Using these sensors, we measured the activity of RhoA and Cdc42 during spine structural plasticity associated with LTP (Figs. 1, 2 and 3). Pyramidal neurons in the CA1 region of cultured hippocampal slices were ballistically18 transfected with the RhoA or Cdc42 sensor, and the FRET signal was imaged under 2pFLIM. The spine volume was monitored using the red fluorescence of mCherry-RBD-mCherry (Supplementary Fig. 3)12. To induce structural plasticity in a single dendritic spine, we applied a low frequency train of two-photon glutamate uncaging pulses (30 pulses at 0.5 Hz) to the spine in zero extracellular Mg2+ (Ref 13,14,19). The spine volume increased rapidly by ~300% following glutamate uncaging (transient phase) and relaxed to an elevated level of 70–80% for more than 30 min (sustained phase) (Figs. 1d, 2d)1214. The time course of spine enlargement in neurons expressing the FRET sensor was similar to that in neurons expressing only EGFP (Fig. 4)14, suggesting that the overexpression of FRET sensors causes almost no effects on spine structural plasticity (Supplementary note).
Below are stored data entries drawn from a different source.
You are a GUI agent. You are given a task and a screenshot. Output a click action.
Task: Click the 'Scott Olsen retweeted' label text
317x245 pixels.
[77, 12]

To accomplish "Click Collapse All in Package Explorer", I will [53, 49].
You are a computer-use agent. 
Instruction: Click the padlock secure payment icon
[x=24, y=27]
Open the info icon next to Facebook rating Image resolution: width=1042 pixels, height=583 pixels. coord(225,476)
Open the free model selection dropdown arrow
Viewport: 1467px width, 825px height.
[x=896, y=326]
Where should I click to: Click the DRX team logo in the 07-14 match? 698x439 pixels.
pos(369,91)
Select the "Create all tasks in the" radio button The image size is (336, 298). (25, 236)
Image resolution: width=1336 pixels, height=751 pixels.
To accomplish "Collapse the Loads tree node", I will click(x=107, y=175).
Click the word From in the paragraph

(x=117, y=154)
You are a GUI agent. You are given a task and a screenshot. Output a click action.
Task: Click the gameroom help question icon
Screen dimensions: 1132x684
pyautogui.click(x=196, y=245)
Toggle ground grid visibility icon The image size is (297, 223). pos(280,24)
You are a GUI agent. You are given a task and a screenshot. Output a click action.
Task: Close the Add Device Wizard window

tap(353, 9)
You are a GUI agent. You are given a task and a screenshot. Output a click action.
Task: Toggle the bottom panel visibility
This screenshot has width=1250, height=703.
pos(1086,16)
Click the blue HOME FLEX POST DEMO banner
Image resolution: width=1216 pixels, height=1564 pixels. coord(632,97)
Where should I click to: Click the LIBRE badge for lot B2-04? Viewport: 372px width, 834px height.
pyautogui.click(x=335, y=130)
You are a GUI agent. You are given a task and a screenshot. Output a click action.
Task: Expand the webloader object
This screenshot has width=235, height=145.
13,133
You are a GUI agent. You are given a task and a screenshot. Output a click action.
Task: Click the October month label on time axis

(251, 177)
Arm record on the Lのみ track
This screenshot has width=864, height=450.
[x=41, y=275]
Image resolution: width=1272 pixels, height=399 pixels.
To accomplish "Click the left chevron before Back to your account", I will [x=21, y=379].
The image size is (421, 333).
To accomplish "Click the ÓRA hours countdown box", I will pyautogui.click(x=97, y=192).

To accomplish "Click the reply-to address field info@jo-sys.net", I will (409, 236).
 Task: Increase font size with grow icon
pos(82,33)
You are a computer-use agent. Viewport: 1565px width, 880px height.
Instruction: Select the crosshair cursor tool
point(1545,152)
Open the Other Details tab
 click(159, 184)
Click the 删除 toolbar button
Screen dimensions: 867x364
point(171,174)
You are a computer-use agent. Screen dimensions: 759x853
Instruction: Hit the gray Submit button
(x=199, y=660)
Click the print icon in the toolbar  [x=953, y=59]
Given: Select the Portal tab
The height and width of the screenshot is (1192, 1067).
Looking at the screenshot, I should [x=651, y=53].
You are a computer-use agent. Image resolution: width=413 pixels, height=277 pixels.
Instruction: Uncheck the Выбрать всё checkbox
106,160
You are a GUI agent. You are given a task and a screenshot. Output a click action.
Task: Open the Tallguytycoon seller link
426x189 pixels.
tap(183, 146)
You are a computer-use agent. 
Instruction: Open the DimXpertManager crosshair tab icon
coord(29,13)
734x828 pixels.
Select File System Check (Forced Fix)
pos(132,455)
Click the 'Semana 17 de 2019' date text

Fig. 1. Spatiotemporal dynamics of RhoA activation during long-term structural plasticity induced in single spines.

Fig. 1

a, Fluorescence lifetime images of RhoA activation during spine structural plasticity induced by 2-photon glutamate uncaging. Arrow heads indicate the stimulated spine. Warmer colours indicate shorter lifetimes and higher RhoA activity. Scale bar, 5 μm.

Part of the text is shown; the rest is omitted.